Sekunden später krachte die Drehbasse an der Steuerbordseite des Hecks los, und in der Tat, die Gegend um die Bugkanonen der pfeilschnell heranschießenden Galeere war im Nu wie leergefegt. Das Splittern und Bersten von Holz war zu hören, irgendwo im Vorschiff mußte die Galeere einen Treffer empfangen haben. Das bewies auch die Reaktion der Polen, die den Schuß mit lauten Gebrüll quittierten. Wie es aussah, würden sie noch eine Weile auf die Gelegenheit zu ihrem geplanten „Fangschuß“ warten müssen.

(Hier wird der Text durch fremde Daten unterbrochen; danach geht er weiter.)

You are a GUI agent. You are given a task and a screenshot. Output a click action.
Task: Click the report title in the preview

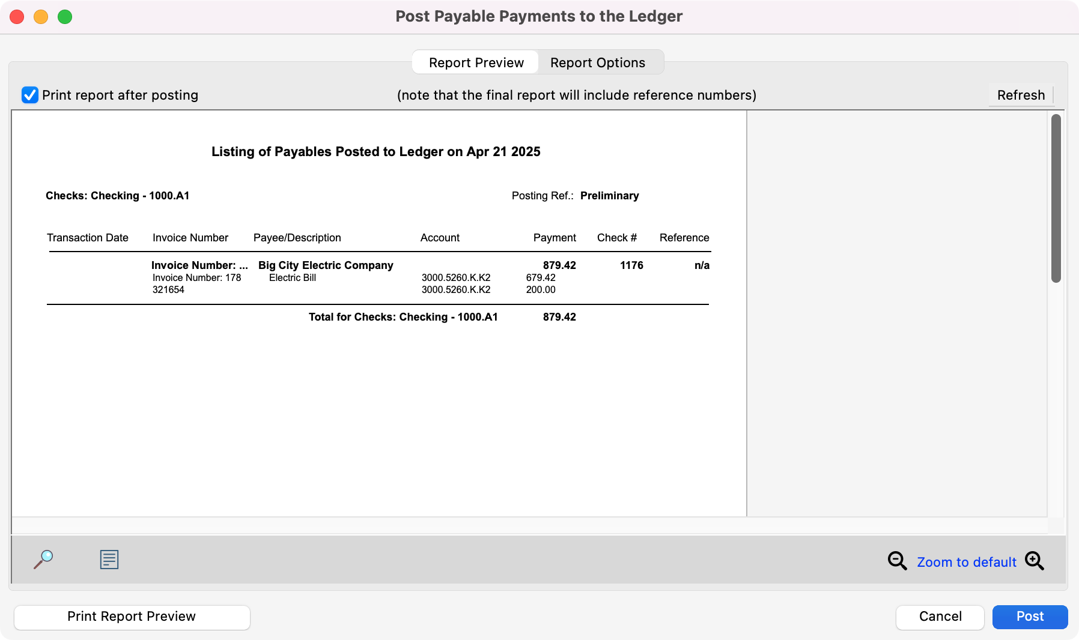click(x=375, y=152)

Fast gleichzeitig mit Al Conroy traten Big Old Shane und Batuti in Aktion. Seit einer Weile schon hatten sie ihre riesigen Langbogen gespannt, um deren Funktionstüchtigkeit zu überprüfen. Auch die gefürchteten Brand- und Pulverpfeile lagen griffbereit, mit denen sie eine Distanz von 500 Yards und mehr zu überbrücken vermochten. Beide Männer galten als Meister des Bogenschießens. Was das hieß, sollten die Polen gleich erfahren.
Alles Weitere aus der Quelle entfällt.